If they said you can turn up as captain on the Monday morning of Solheim week then that might work but I don’t suppose that is going to happen!
Does the public speaking put you off?
The speeches don’t worry me, I would be dreading it up to the point when I start talking as that’s the way I am. Everything I don’t like doing I dread and dread and dread it, and then it’s not so bad. I would dread the speech but it’s not like I wouldn’t want to do it.
As an amateur I wouldn’t throw tournaments but I would much rather be second than win it. Then, as a pro, there is a trophy and the first prize and you are trying to make a living, then you learn that sometimes there are things that you don’t want to do. After a couple of speeches you kind of look forward to it, the winner’s speech comes 10 minutes after winning so you are still excited.
Have you ever done any after-dinner speaking?
I refuse them every time, I just wouldn’t be comfortable.
But you would be good…
But I’ve got no interest in it. If we were all sat round I wouldn’t be the quietest person in the room but what would I talk about anyway, it’s not going to happen.

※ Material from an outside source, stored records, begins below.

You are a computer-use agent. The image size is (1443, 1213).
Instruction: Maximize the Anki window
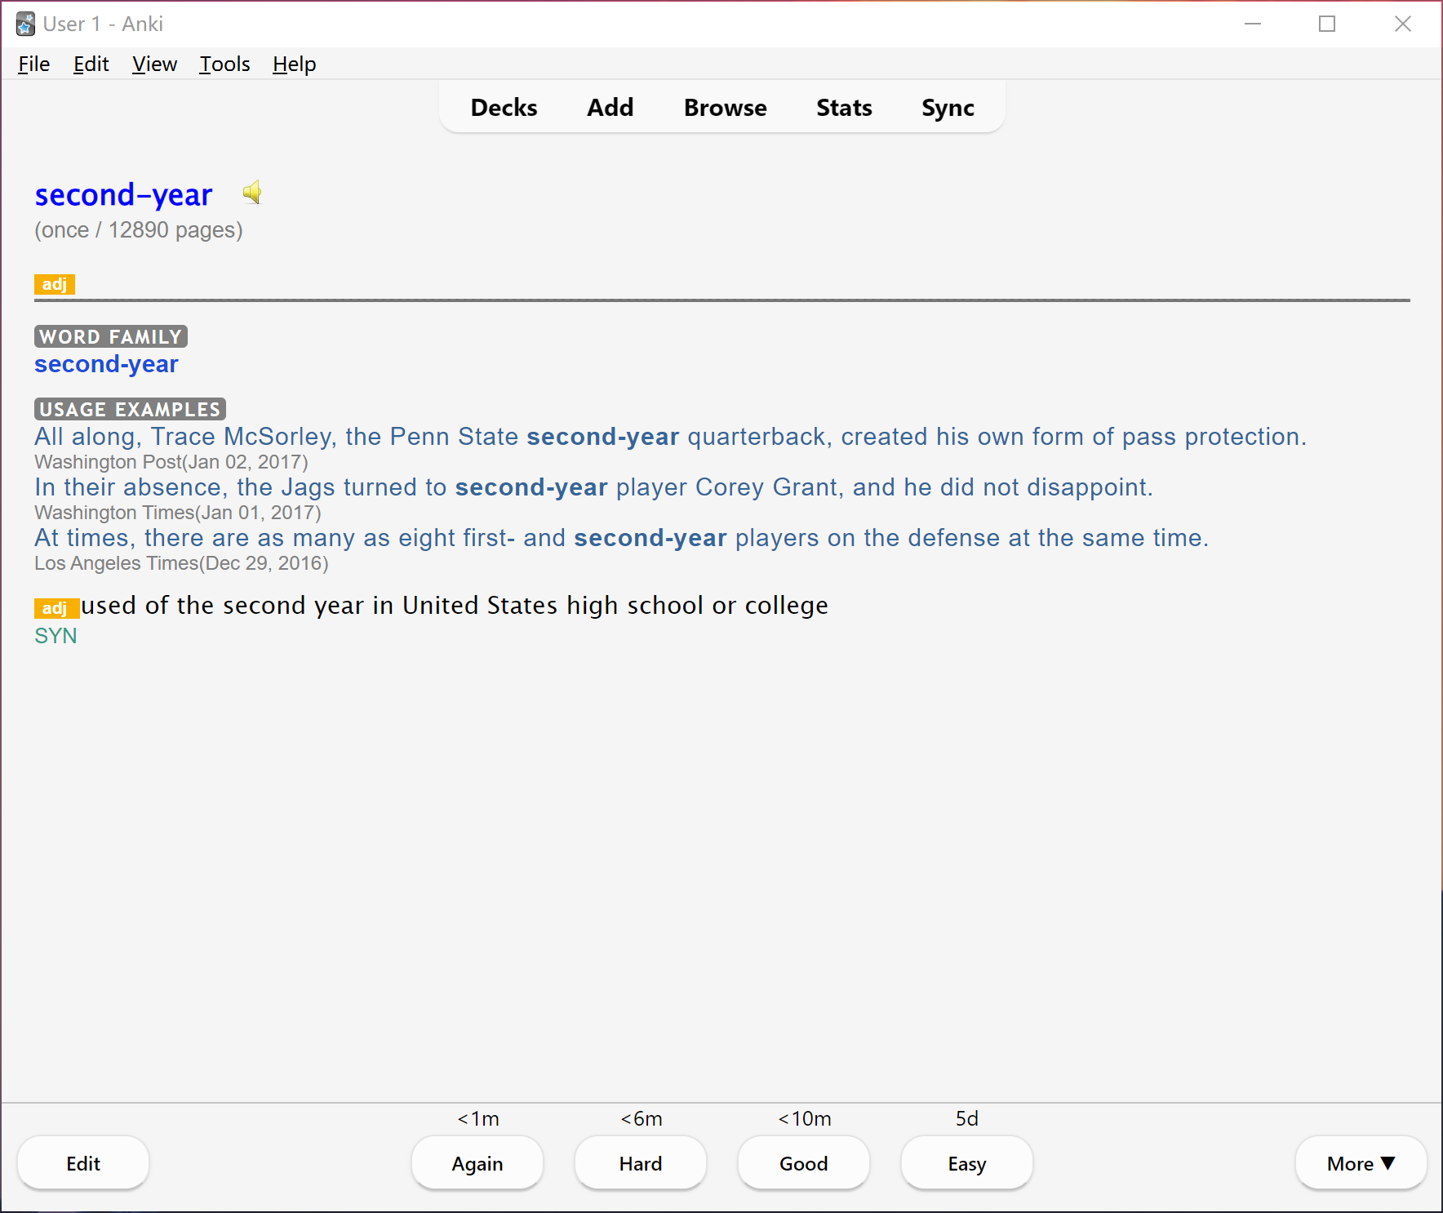click(x=1327, y=24)
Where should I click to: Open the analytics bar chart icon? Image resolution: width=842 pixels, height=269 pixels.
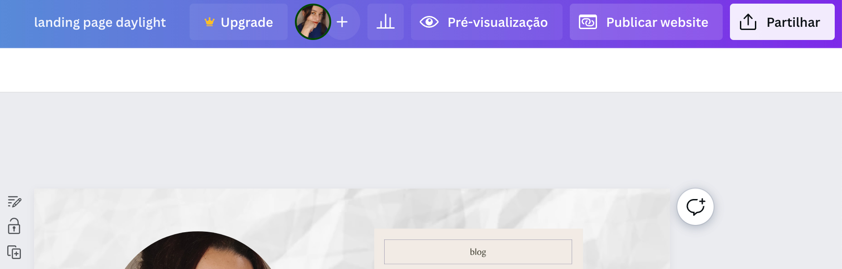[386, 22]
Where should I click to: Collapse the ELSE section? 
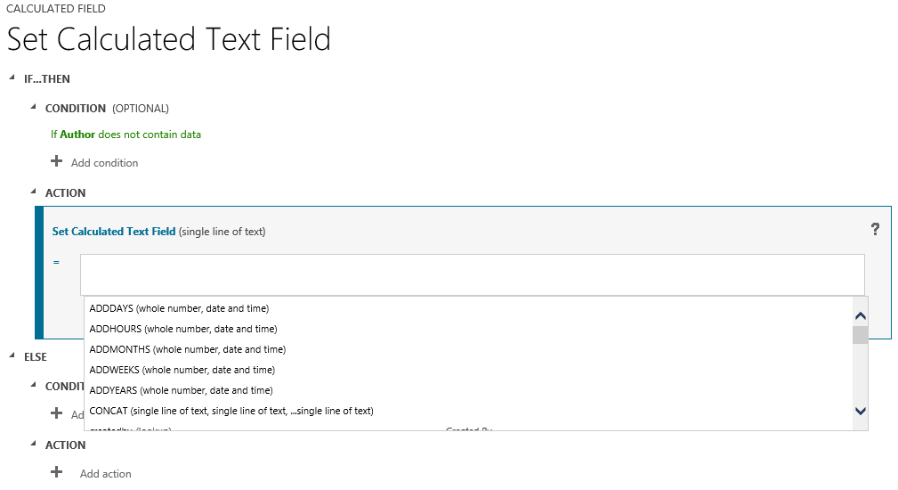[12, 356]
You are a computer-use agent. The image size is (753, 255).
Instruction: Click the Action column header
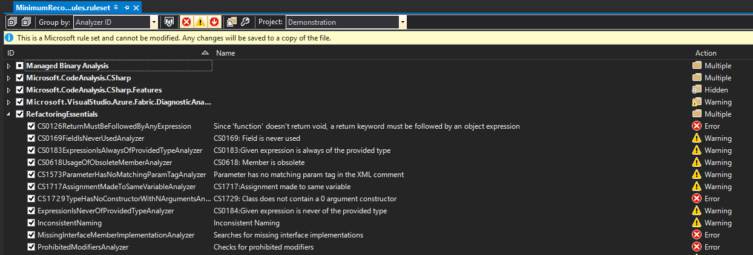[706, 53]
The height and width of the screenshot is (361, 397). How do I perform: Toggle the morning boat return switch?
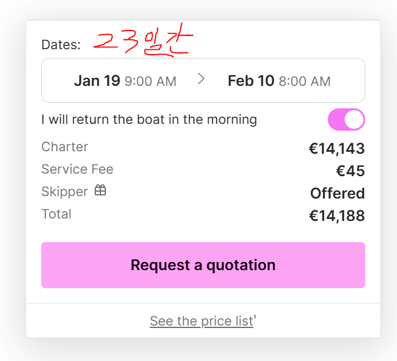click(x=346, y=120)
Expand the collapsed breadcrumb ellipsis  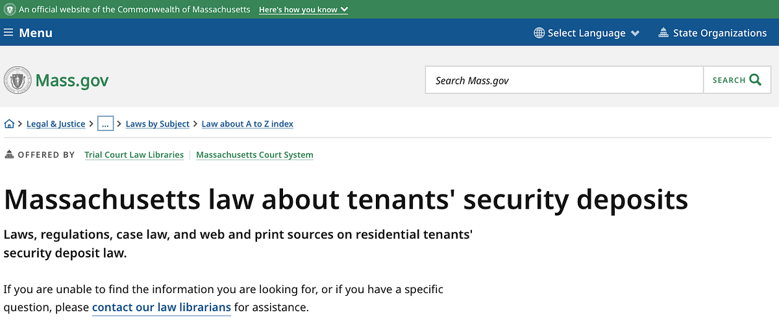pos(106,124)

How nervous do you get in the Solheim Cup?
As nervous as you are going to be, as nervous as you would be in the final round of a US Open in the last group.

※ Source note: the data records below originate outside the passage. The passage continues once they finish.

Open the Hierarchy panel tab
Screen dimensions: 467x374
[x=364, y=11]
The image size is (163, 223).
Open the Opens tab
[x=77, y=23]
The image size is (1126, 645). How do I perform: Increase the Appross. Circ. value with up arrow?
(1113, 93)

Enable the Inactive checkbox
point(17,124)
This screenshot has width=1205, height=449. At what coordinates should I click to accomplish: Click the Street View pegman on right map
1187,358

My legs get very shaky, all the power goes out of them. They feel hollow. It is just on the first tee shot, once that is out the way then you are good to go. You need the fear to get you going and then it goes but if you show the fear in the battle then you probably aren’t going to win.
Do bigger crowds affect how you feel?
It doesn’t matter if there are 10,000 or a couple of people. Sometimes someone from the men’s tour might turn up and you’ll think you don’t want to make a fool of yourself.

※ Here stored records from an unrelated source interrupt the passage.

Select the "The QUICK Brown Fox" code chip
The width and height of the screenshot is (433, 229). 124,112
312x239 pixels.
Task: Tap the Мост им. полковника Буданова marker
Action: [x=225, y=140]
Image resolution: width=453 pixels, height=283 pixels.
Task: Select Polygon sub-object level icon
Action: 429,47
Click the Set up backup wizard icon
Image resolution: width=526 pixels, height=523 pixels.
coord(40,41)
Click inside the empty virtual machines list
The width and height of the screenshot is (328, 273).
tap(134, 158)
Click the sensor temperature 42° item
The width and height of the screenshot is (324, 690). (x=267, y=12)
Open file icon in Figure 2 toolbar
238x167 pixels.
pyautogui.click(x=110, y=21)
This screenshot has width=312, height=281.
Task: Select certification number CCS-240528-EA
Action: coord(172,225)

Before the round I pace around and I rarely eat before a tournament round. I’ll muck around and have a laugh and that’s my way of trying to get that first tee shot out the way.
What are you like as a partner?
I think I’m good. Ali (Nicholas) and I had an unbelievable run together. We had a couple of fights which I think is good for a partnership, you can’t just be agreeing with each other all the time.
What was it like to be captained by her in 2009 and ‘11?
In 2009 on the Friday night my caddy and I were sat at the back of the room and thinking we would probably be off first in the morning. The first pairing was read out and it wasn’t us so we thought we must be last out, and then we weren’t down to play.
I looked at Johnny and said ‘have I missed something’? We assumed we would be playing as we had missed that afternoon.
The following morning I was on the 1st tee and Val Skinner was doing TV for Golf Channel and she asked me why I wanted to be left out and was I not playing very well?
I said ‘excuse me?’ She said that Alison had said that I had requested to be left out, I didn’t know what she was talking about. It turned out that Alison had said this in her press conference, this was ludicrous. Even if I had one of my legs falling off, I would still have a go. From that point onwards we weren’t good mates for a while and the way I found out was none too pleasant.
I didn’t play at all on the Saturday so I rode around in a buggy with Johnny, fell out with the Americans as they thought we were abusing the buggy use and cheered the team on. I was thoroughly bored really.
You first missed a match in the eighth Solheim Cup which meant 30 straight outings. How hard is it to win all five matches as Caroline Hedwall did in Colorado two years ago?
Almost impossible, I always think it is incredibly hard to win a matchplay tournament as you have to win something like six matches but someone has to do it.
At the Solheim there are the different disciplines of foursomes and fourballs and it is extremely hard – plus your partner has to be playing well for those four rounds.
I have never minded playing a lot of matches, it gets more tiring as the Solheims go on but the first time I missed a match was by Catrin Nilsmark at Barseback in 2003. I was absolutely gutted and I didn’t understand it, and I still don’t understand it, but we won so it was good captaining.
The Europeans still aren’t as deep as the Americans so Suzann Pettersen will have to play five. I don’t go along with the ‘you’ll be tired on Sunday’ argument. All you’re doing is walking, I’m not carrying the bag, I’m just walking.